• [Requirements]
Put every non-blank line of the stored entries below into a Markdown table with the columns "Row" and "Line". Number the rows in order and leave the pictures out.

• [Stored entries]
·····

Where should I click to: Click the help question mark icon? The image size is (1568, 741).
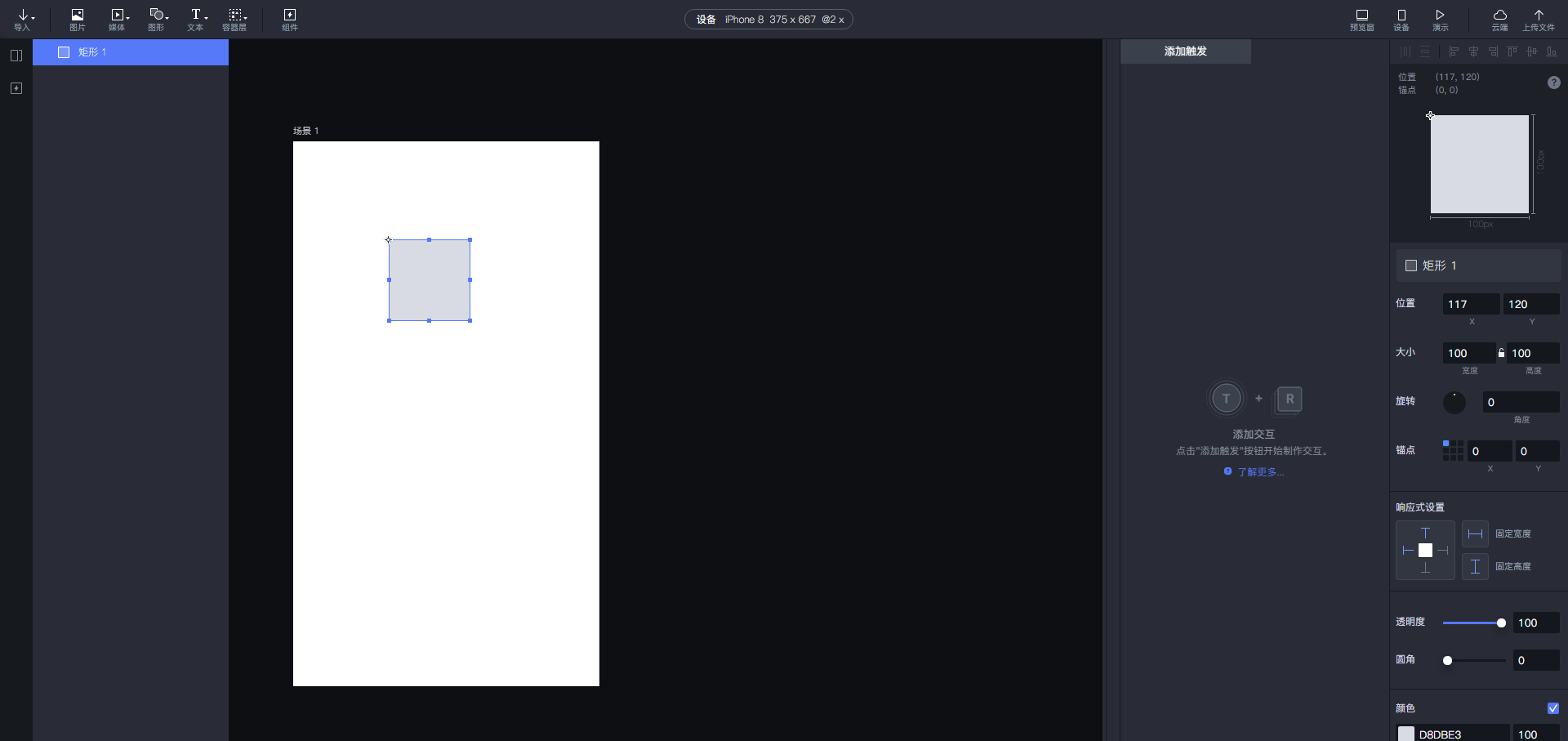tap(1553, 83)
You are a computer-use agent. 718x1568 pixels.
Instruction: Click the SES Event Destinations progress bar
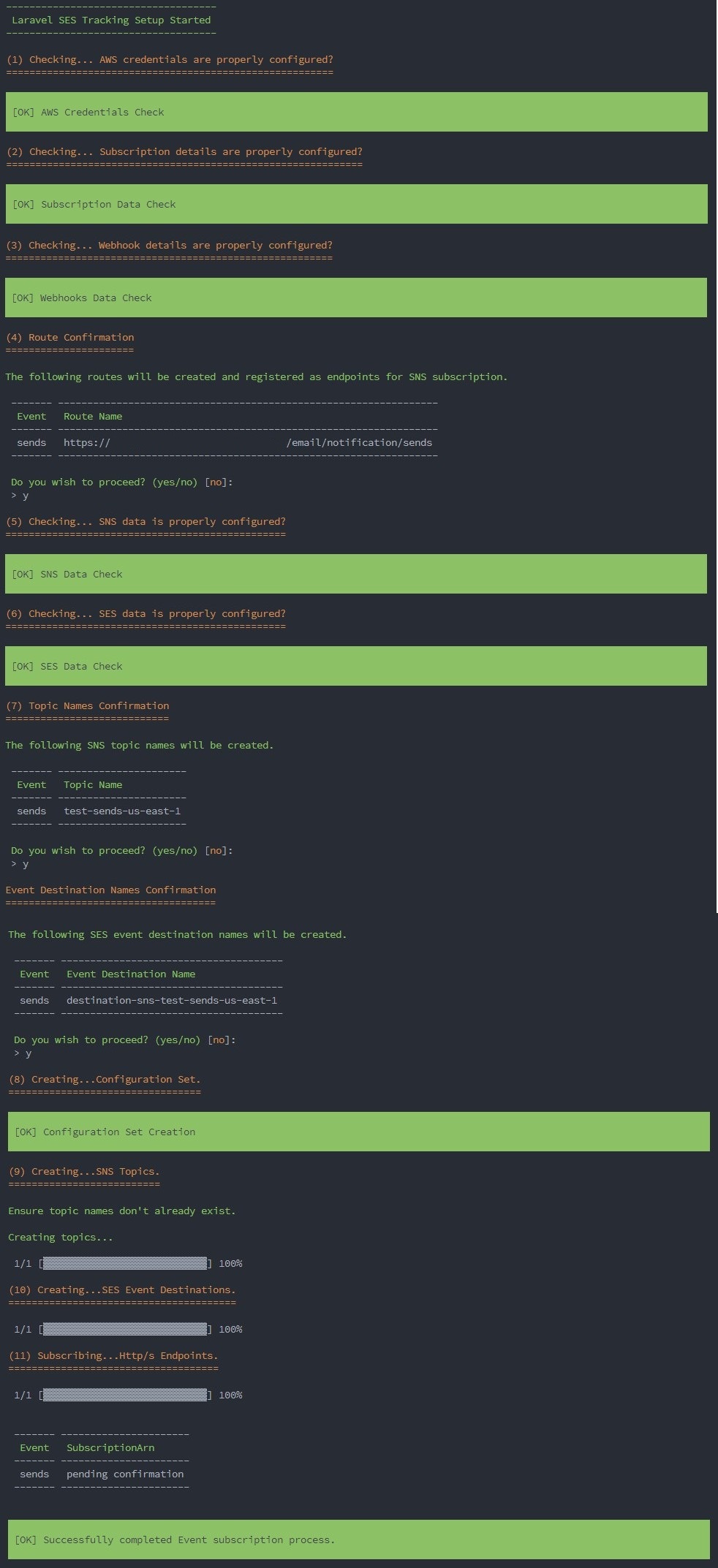125,1329
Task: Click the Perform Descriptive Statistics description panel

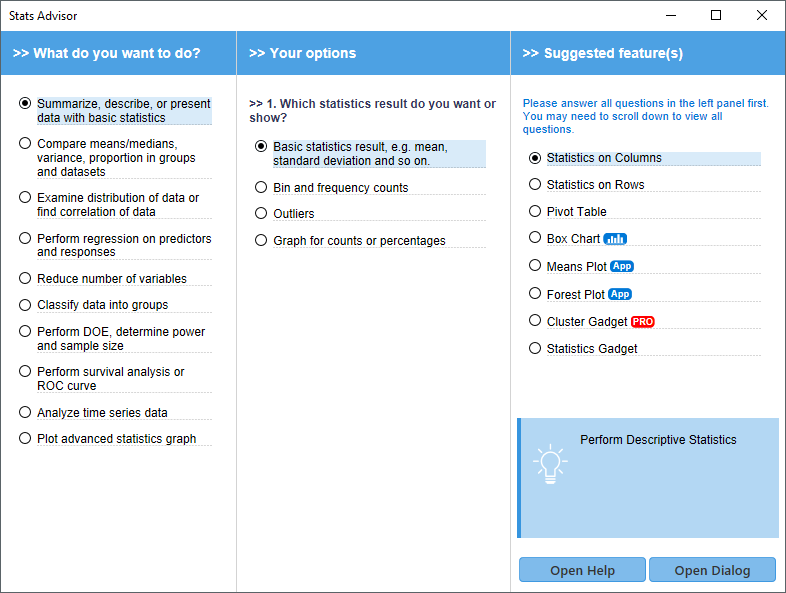Action: (x=648, y=478)
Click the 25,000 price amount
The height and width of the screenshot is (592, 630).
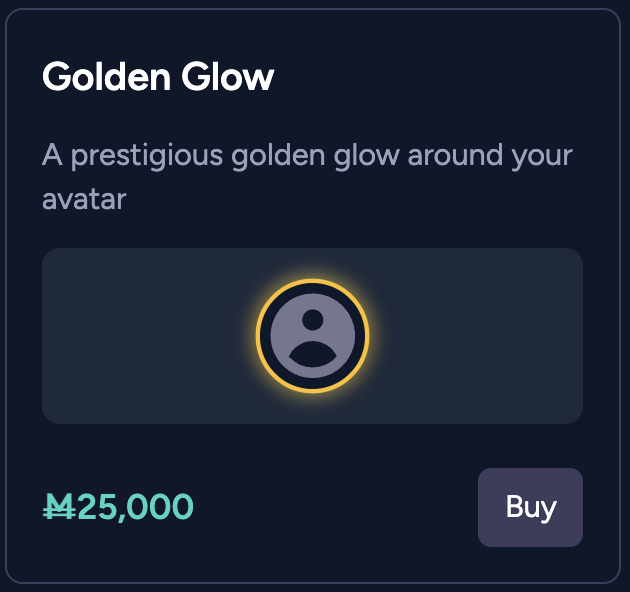pyautogui.click(x=135, y=508)
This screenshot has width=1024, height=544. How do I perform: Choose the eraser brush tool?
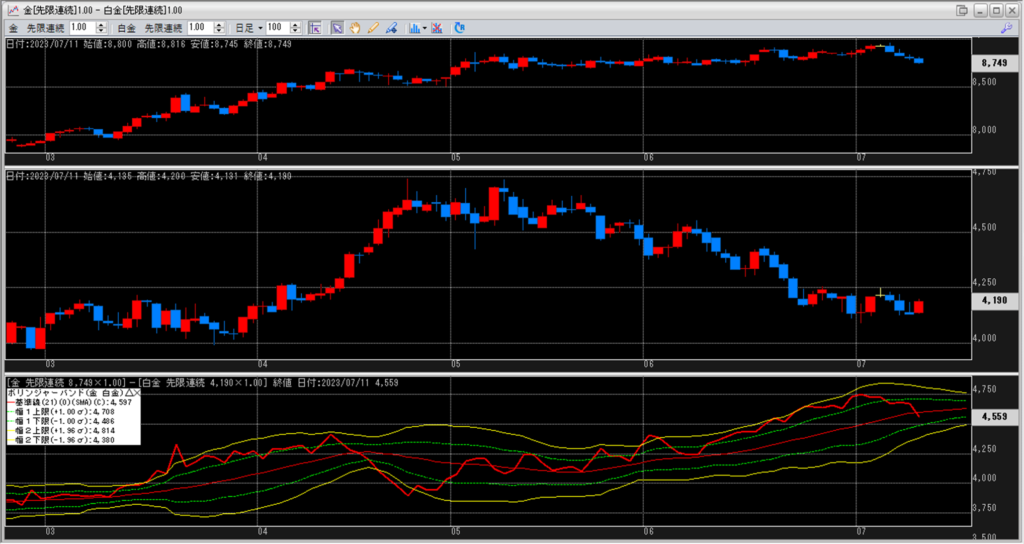point(391,27)
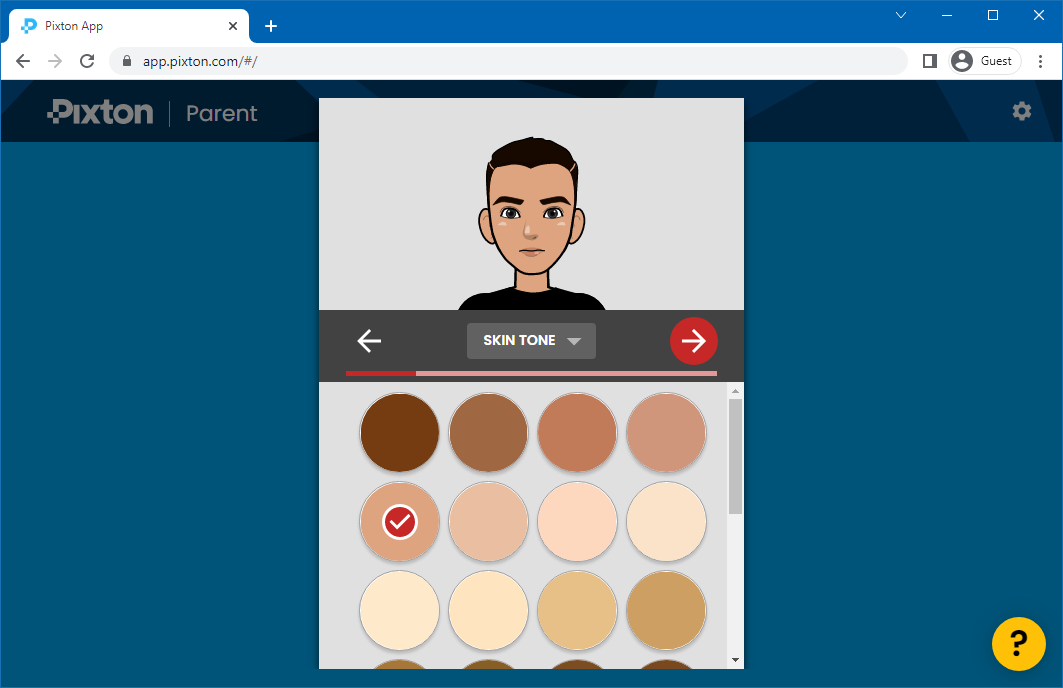Deselect the checked skin tone swatch
This screenshot has height=688, width=1063.
point(399,521)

·····

• [Result of the exercise]
| Row | Line |
|---|---|
| 1 | Where should I click to: Click the help question mark icon? The image size is (1568, 741). |
| 2 | tap(1553, 83) |
| 3 | You are a computer-use agent. 718x1568 pixels. |
| 4 | Instruction: Click the SES Event Destinations progress bar |
| 5 | 125,1329 |
| 6 | Task: Click the Perform Descriptive Statistics description panel |
| 7 | Action: (x=648, y=478) |
| 8 | Click the 25,000 price amount |
| 9 | The height and width of the screenshot is (592, 630). |
| 10 | pyautogui.click(x=135, y=508) |
| 11 | This screenshot has width=1024, height=544. How do I perform: Choose the eraser brush tool? |
| 12 | point(391,27) |
| 13 | Deselect the checked skin tone swatch |
| 14 | This screenshot has height=688, width=1063. |
| 15 | point(399,521) |